• [Collected data entries]:
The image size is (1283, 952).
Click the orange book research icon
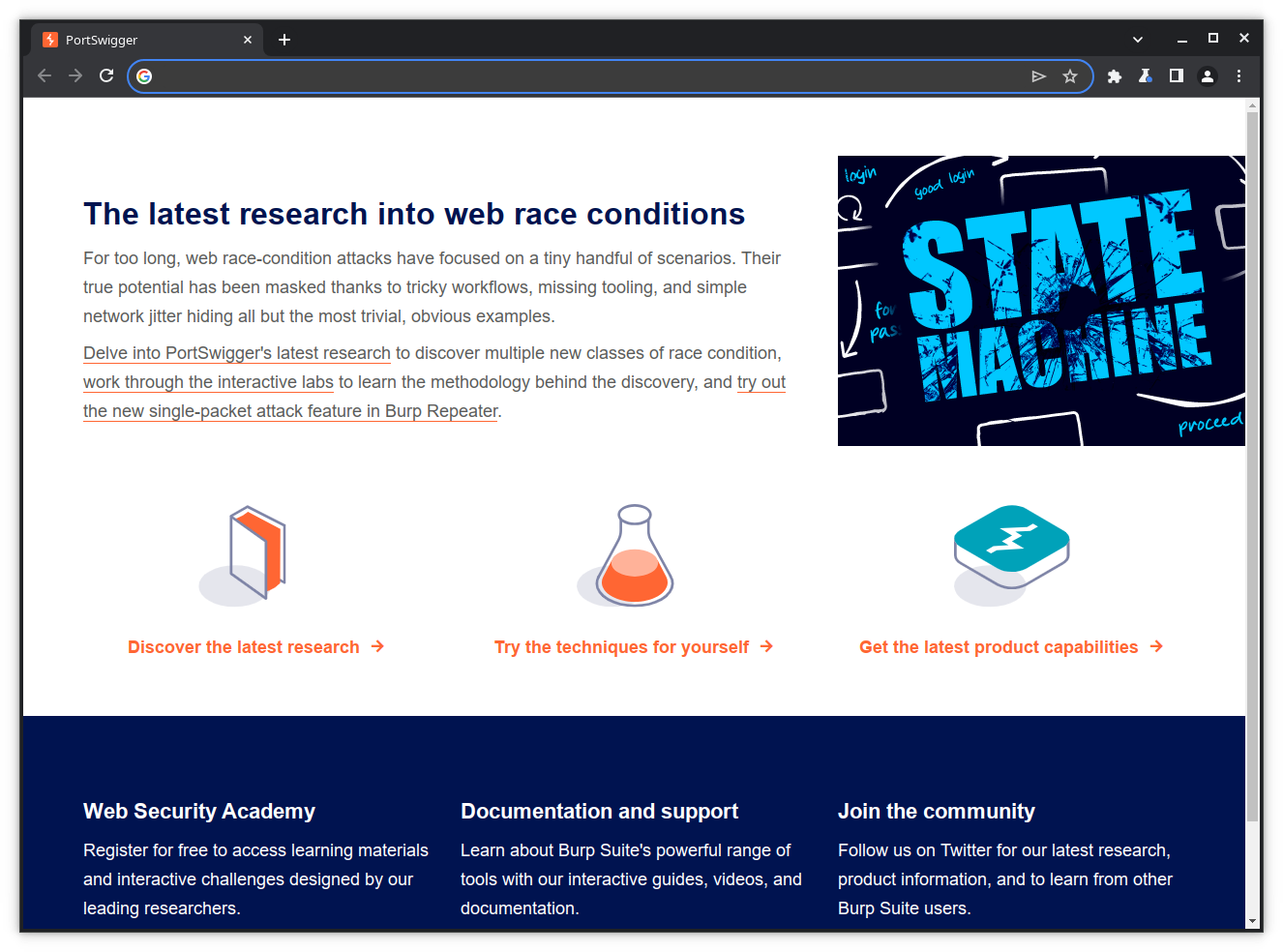pyautogui.click(x=256, y=552)
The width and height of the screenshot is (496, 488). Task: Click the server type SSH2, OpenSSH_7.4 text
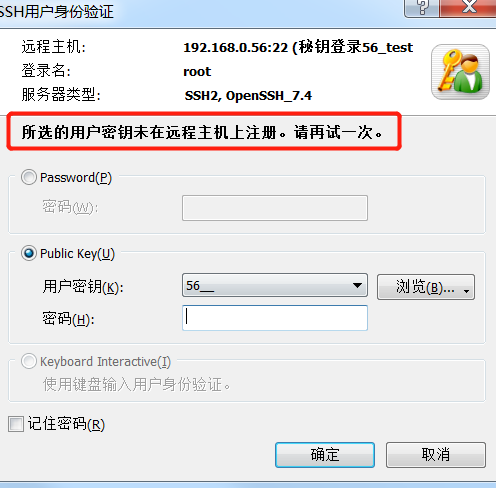point(248,96)
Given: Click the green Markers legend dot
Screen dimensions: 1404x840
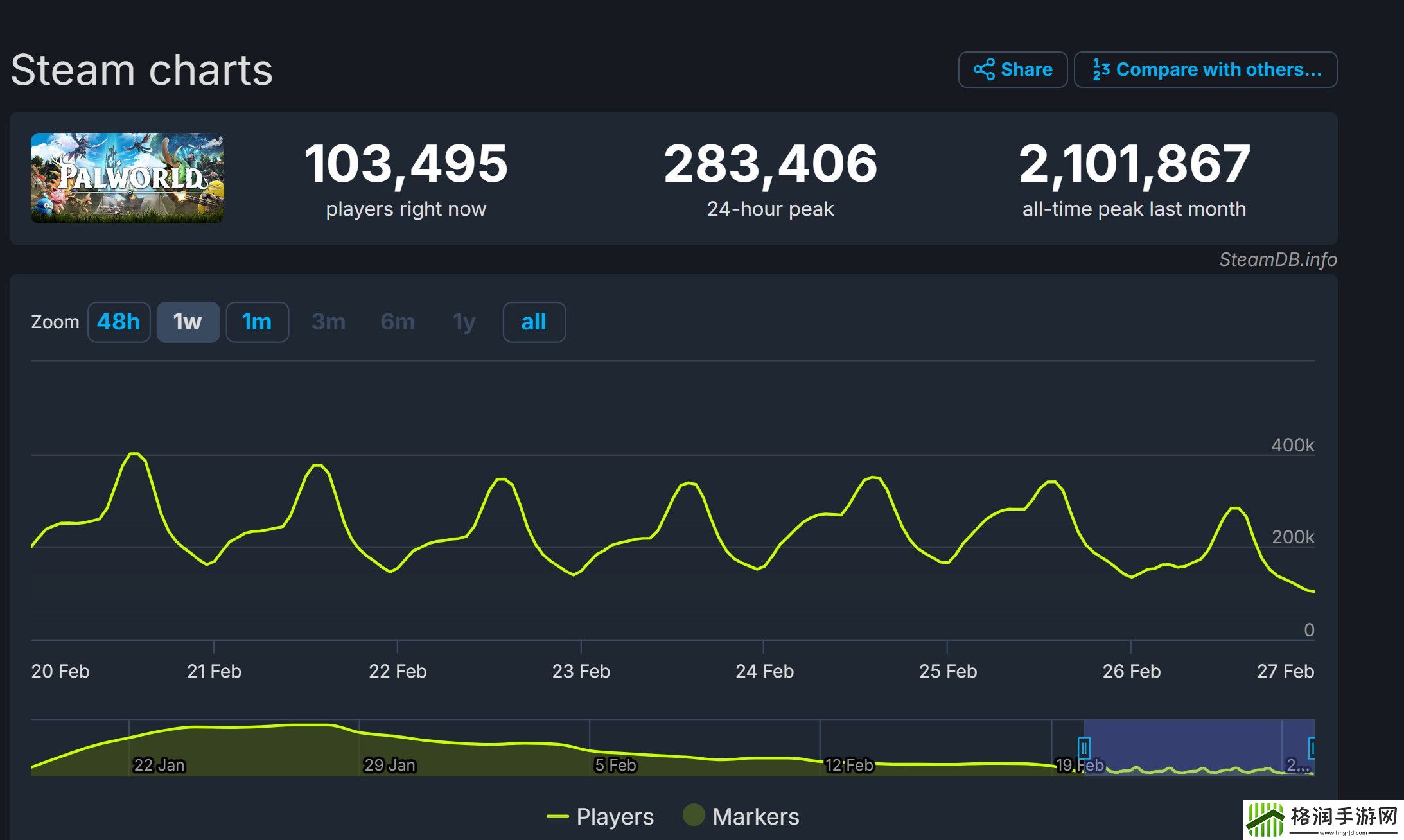Looking at the screenshot, I should point(694,816).
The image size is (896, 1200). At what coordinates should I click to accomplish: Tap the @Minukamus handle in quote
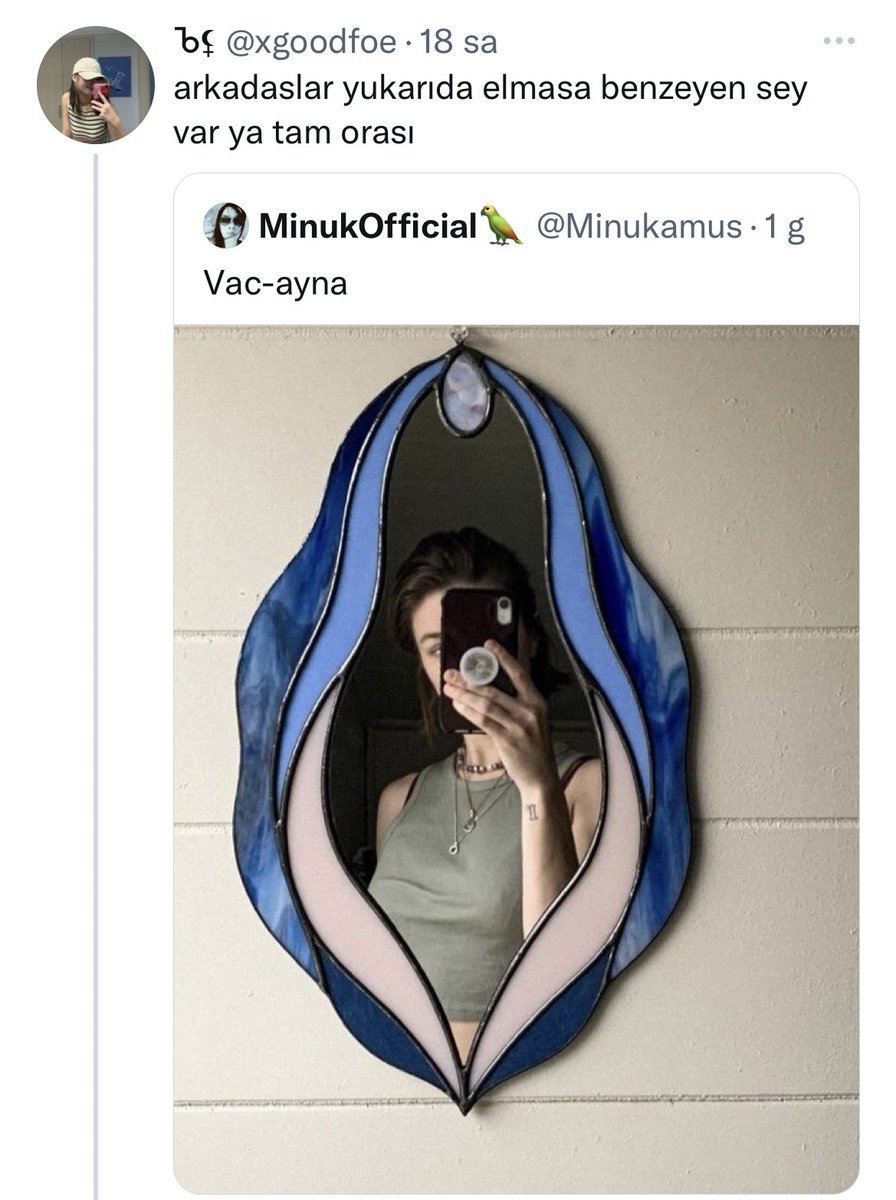[x=638, y=227]
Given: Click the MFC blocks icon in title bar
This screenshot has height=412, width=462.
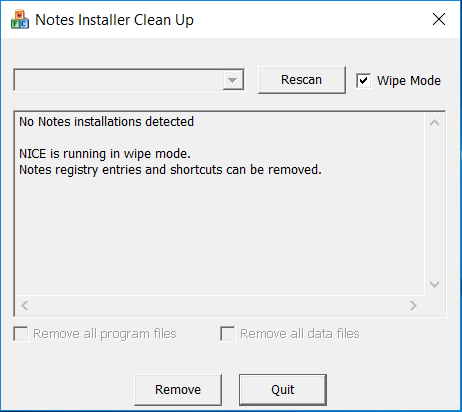Looking at the screenshot, I should tap(20, 20).
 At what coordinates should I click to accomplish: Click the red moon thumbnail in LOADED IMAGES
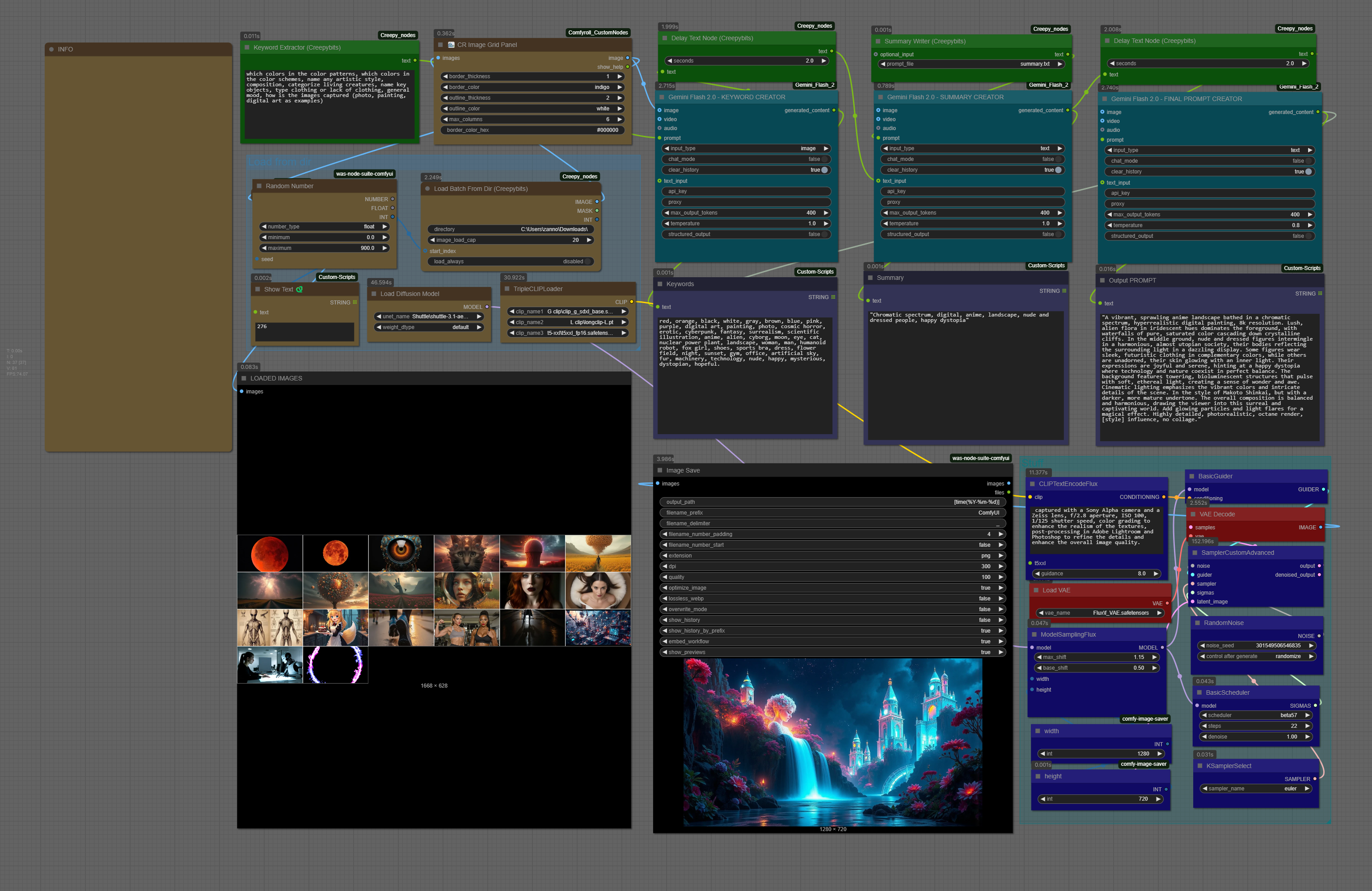[x=270, y=553]
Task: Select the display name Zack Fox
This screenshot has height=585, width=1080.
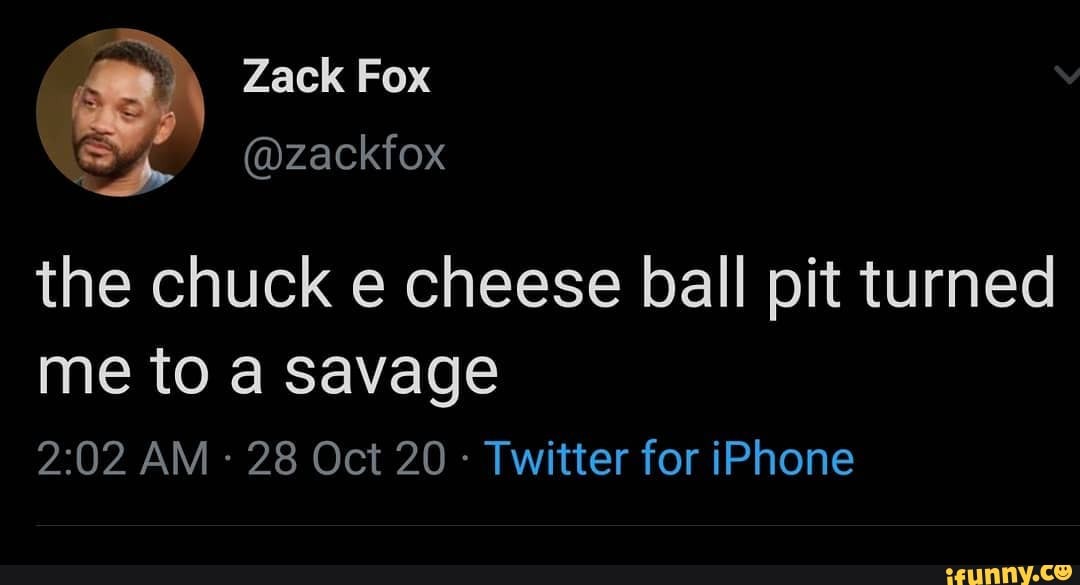Action: (x=337, y=75)
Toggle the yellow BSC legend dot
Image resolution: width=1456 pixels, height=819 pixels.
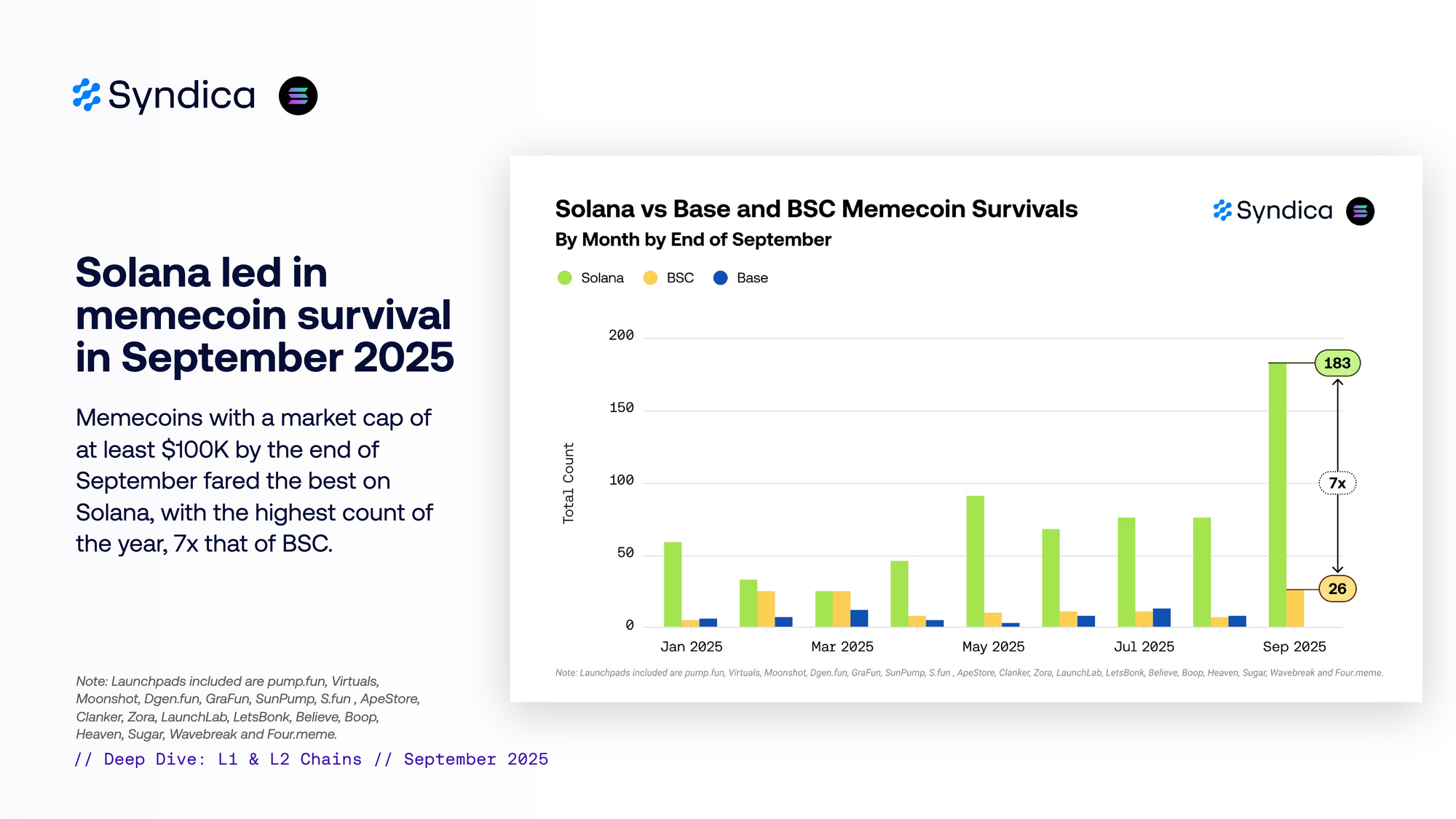[650, 278]
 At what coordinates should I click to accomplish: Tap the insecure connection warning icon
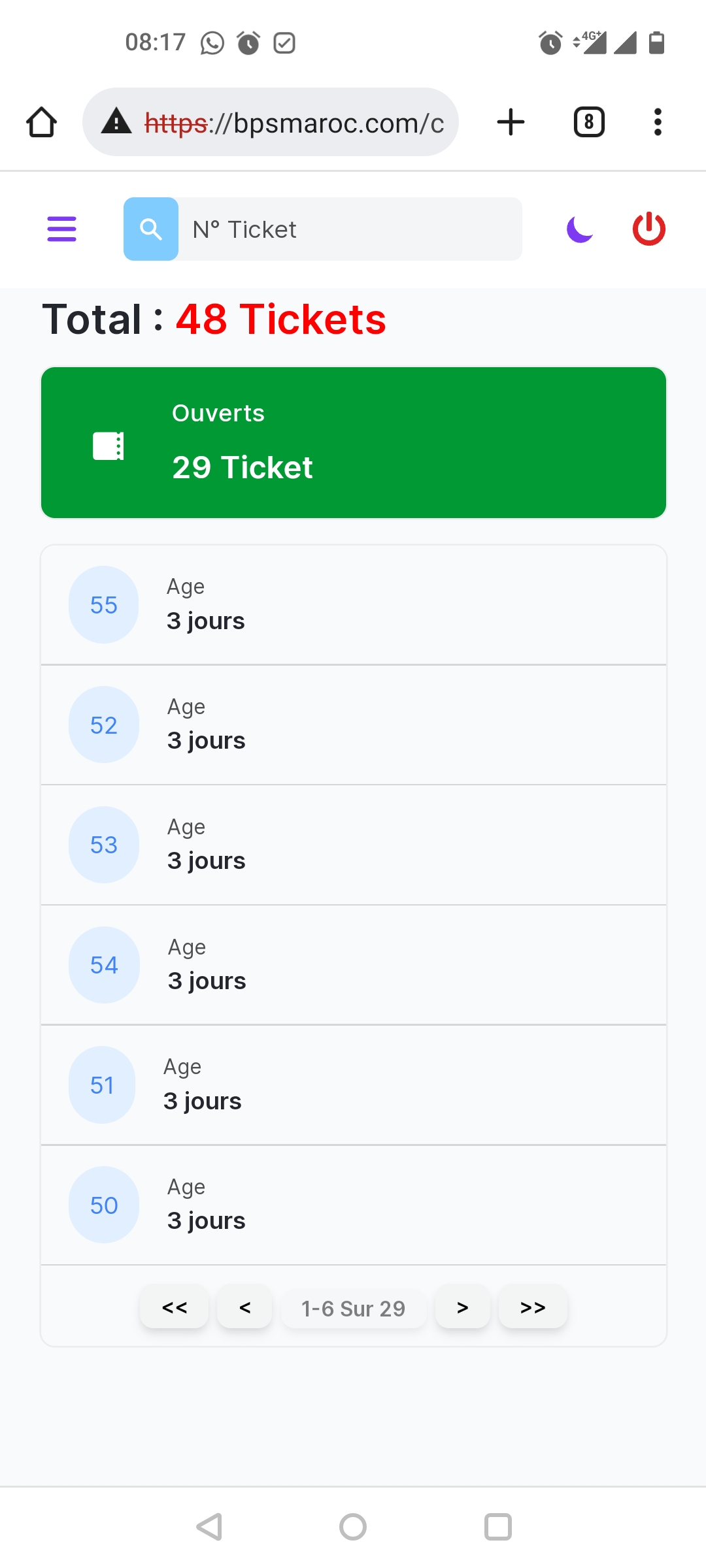[116, 122]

• [Exercise description]: Copy the part that opens with the line containing "Toggle the yellow BSC legend dot" and runs through the end of the items, changing "insecure" to "unsecured" and keeping everything else the same. Leave the pictures out of your answer.

• [Answer below]:
Toggle the yellow BSC legend dot
Image resolution: width=1456 pixels, height=819 pixels.
[650, 278]
 At what coordinates should I click to accomplish: Tap the unsecured connection warning icon
[116, 122]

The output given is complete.